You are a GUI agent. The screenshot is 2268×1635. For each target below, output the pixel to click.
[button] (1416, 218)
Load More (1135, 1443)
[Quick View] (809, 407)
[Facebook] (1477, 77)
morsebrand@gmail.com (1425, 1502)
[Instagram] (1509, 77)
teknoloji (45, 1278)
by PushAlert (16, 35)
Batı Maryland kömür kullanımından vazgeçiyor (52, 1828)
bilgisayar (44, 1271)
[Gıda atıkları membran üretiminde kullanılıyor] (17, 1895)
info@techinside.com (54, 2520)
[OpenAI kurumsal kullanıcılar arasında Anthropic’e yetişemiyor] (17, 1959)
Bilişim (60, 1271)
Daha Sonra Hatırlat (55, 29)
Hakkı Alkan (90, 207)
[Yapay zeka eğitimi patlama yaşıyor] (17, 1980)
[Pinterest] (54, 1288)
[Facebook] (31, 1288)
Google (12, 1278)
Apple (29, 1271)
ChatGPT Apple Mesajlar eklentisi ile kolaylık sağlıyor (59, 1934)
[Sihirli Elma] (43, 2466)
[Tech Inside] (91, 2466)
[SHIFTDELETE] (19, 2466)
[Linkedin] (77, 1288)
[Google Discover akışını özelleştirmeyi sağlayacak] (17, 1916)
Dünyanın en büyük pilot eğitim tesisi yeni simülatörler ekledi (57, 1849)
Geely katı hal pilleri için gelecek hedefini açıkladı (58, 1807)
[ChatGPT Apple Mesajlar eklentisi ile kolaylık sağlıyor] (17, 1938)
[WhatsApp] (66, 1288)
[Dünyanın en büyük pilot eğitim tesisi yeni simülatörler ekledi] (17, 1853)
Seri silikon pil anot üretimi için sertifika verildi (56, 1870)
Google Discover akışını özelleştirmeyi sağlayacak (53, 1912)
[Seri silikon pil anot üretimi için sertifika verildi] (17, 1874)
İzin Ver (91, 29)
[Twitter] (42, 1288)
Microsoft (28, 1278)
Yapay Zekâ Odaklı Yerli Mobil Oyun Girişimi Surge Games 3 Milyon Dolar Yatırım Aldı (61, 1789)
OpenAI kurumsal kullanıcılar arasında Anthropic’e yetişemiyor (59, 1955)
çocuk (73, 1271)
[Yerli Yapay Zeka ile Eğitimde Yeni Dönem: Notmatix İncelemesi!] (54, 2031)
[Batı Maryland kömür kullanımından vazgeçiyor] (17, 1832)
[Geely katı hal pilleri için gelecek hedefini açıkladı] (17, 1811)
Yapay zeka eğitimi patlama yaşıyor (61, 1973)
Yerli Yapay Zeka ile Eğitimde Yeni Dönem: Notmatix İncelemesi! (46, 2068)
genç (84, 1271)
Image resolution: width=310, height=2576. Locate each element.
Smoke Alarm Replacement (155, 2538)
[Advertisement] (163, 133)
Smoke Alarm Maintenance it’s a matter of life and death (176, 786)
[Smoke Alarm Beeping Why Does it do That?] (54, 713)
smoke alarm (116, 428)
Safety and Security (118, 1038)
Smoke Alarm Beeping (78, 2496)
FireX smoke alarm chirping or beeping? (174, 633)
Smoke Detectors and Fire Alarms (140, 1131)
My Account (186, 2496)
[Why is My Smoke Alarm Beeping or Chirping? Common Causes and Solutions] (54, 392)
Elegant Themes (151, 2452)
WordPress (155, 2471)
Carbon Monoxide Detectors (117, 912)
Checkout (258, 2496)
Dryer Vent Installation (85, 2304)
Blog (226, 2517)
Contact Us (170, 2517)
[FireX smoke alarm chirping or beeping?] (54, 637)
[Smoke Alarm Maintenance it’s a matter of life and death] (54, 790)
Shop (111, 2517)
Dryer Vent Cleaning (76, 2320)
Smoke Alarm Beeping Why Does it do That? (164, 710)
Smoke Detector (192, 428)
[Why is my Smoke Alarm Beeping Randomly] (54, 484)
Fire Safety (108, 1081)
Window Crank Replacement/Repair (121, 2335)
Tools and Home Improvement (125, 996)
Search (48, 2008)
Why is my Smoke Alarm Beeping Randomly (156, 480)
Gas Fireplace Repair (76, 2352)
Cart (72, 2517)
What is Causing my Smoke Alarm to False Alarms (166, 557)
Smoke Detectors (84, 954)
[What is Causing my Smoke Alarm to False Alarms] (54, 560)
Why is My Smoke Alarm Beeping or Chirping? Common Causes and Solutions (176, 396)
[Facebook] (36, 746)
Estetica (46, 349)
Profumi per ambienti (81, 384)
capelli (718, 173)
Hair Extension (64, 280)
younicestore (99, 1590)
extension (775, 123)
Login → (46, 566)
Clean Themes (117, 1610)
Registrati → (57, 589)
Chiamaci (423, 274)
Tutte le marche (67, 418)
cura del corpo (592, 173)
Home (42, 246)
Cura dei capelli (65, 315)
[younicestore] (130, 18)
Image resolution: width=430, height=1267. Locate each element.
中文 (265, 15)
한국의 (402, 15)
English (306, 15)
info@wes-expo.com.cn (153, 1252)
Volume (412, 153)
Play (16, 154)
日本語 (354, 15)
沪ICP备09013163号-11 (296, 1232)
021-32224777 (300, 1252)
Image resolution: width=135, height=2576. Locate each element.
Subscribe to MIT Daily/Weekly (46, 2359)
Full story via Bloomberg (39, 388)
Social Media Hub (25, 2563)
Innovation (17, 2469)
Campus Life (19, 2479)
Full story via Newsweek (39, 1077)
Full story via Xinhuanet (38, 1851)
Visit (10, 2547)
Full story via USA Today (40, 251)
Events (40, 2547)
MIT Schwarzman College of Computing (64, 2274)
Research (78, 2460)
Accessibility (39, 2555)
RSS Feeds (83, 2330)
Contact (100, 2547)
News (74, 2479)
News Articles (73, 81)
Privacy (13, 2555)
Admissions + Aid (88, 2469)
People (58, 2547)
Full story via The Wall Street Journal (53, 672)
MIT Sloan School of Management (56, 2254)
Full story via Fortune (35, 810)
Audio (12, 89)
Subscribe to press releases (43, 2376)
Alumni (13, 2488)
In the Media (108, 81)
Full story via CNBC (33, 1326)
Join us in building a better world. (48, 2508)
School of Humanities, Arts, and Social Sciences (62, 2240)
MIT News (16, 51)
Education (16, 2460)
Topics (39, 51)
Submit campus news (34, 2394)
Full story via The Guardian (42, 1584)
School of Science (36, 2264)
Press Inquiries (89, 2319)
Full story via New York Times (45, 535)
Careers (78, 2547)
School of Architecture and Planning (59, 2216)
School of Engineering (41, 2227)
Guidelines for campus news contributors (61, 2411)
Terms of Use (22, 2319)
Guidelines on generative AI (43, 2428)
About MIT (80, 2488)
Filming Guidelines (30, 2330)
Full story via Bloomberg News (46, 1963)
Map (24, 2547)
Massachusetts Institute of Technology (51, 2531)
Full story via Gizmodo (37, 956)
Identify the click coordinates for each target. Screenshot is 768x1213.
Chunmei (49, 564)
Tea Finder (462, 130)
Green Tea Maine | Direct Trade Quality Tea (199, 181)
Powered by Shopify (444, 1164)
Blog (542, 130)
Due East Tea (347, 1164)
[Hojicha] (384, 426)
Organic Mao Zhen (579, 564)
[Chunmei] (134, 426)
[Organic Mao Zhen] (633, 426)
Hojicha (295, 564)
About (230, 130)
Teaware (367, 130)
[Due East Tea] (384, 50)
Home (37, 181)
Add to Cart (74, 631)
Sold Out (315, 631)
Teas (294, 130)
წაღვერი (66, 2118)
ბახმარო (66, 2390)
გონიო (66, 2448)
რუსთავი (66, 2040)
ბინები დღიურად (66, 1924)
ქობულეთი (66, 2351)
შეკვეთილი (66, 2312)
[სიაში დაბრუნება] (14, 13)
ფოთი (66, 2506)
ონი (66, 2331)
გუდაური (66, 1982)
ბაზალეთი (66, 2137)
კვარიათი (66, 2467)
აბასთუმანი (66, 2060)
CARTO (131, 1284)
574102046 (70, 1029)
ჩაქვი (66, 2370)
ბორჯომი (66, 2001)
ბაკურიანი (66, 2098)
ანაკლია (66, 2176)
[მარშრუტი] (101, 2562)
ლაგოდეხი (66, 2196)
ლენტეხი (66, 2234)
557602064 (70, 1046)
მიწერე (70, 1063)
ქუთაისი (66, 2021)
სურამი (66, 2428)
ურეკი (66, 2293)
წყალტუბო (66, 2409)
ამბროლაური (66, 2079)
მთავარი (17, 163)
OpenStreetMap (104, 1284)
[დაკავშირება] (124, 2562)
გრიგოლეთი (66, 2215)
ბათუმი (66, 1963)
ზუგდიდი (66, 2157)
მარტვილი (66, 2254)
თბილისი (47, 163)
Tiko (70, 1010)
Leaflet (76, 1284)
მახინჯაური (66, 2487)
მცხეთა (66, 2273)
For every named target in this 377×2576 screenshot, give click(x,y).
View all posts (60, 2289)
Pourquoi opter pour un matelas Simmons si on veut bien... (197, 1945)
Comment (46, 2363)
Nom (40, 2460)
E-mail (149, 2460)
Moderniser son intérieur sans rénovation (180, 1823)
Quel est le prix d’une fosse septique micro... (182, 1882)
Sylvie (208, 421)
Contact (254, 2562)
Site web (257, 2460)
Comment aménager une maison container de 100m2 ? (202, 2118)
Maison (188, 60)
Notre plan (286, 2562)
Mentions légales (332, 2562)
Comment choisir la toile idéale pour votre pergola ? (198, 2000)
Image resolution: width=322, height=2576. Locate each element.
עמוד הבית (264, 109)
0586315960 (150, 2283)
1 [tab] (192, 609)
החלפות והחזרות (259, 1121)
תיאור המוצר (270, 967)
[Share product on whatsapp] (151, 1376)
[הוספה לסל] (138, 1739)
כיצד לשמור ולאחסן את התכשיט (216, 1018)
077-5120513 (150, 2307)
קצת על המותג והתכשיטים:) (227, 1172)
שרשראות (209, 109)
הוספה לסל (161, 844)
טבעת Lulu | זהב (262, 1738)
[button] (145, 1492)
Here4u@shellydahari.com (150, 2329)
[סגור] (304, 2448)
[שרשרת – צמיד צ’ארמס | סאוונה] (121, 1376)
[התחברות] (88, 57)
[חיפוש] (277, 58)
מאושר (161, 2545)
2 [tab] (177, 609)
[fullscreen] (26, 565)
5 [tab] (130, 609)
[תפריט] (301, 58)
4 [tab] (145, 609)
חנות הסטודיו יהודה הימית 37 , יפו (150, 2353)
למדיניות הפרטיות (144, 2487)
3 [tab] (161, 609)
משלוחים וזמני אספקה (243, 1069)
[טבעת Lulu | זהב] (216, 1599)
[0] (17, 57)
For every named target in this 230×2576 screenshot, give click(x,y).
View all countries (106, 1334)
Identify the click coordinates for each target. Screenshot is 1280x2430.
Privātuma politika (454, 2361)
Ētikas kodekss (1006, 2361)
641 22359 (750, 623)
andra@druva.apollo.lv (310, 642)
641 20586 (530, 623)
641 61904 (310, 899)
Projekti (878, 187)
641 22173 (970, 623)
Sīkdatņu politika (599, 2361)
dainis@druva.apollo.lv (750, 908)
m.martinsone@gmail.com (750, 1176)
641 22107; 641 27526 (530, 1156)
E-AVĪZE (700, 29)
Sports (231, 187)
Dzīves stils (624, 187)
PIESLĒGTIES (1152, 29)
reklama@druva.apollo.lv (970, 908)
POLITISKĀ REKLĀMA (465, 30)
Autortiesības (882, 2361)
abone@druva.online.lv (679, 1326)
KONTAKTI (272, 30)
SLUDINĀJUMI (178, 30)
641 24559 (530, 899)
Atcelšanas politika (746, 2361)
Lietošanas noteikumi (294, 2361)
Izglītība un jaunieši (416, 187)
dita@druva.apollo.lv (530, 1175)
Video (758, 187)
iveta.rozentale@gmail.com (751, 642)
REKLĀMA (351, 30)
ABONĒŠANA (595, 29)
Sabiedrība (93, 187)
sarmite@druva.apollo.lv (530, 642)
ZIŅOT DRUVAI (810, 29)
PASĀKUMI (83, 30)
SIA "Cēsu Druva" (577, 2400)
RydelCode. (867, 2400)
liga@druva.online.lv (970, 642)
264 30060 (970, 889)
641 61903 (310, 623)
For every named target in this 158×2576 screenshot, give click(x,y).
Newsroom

*EXERCISE REQUIREMENTS*. Exactly repeat the lines running from the top of the listing to the line bearing "çocuk (73, 1271)", both of those lines included, and only them.

*RESPONSE*.
You are a GUI agent. The screenshot is 2268×1635. For each target below, output the pixel to click.
[button] (1416, 218)
Load More (1135, 1443)
[Quick View] (809, 407)
[Facebook] (1477, 77)
morsebrand@gmail.com (1425, 1502)
[Instagram] (1509, 77)
teknoloji (45, 1278)
by PushAlert (16, 35)
Batı Maryland kömür kullanımından vazgeçiyor (52, 1828)
bilgisayar (44, 1271)
[Gıda atıkları membran üretiminde kullanılıyor] (17, 1895)
info@techinside.com (54, 2520)
[OpenAI kurumsal kullanıcılar arasında Anthropic’e yetişemiyor] (17, 1959)
Bilişim (60, 1271)
Daha Sonra Hatırlat (55, 29)
Hakkı Alkan (90, 207)
[Yapay zeka eğitimi patlama yaşıyor] (17, 1980)
[Pinterest] (54, 1288)
[Facebook] (31, 1288)
Google (12, 1278)
Apple (29, 1271)
ChatGPT Apple Mesajlar eklentisi ile kolaylık sağlıyor (59, 1934)
[Sihirli Elma] (43, 2466)
[Tech Inside] (91, 2466)
[SHIFTDELETE] (19, 2466)
[Linkedin] (77, 1288)
[Google Discover akışını özelleştirmeyi sağlayacak] (17, 1916)
Dünyanın en büyük pilot eğitim tesisi yeni simülatörler ekledi (57, 1849)
Geely katı hal pilleri için gelecek hedefini açıkladı (58, 1807)
[ChatGPT Apple Mesajlar eklentisi ile kolaylık sağlıyor] (17, 1938)
[WhatsApp] (66, 1288)
[Dünyanın en büyük pilot eğitim tesisi yeni simülatörler ekledi] (17, 1853)
Seri silikon pil anot üretimi için sertifika verildi (56, 1870)
Google Discover akışını özelleştirmeyi sağlayacak (53, 1912)
[Seri silikon pil anot üretimi için sertifika verildi] (17, 1874)
İzin Ver (91, 29)
[Twitter] (42, 1288)
Microsoft (28, 1278)
Yapay Zekâ Odaklı Yerli Mobil Oyun Girişimi Surge Games 3 Milyon Dolar Yatırım Aldı (61, 1789)
OpenAI kurumsal kullanıcılar arasında Anthropic’e yetişemiyor (59, 1955)
çocuk (73, 1271)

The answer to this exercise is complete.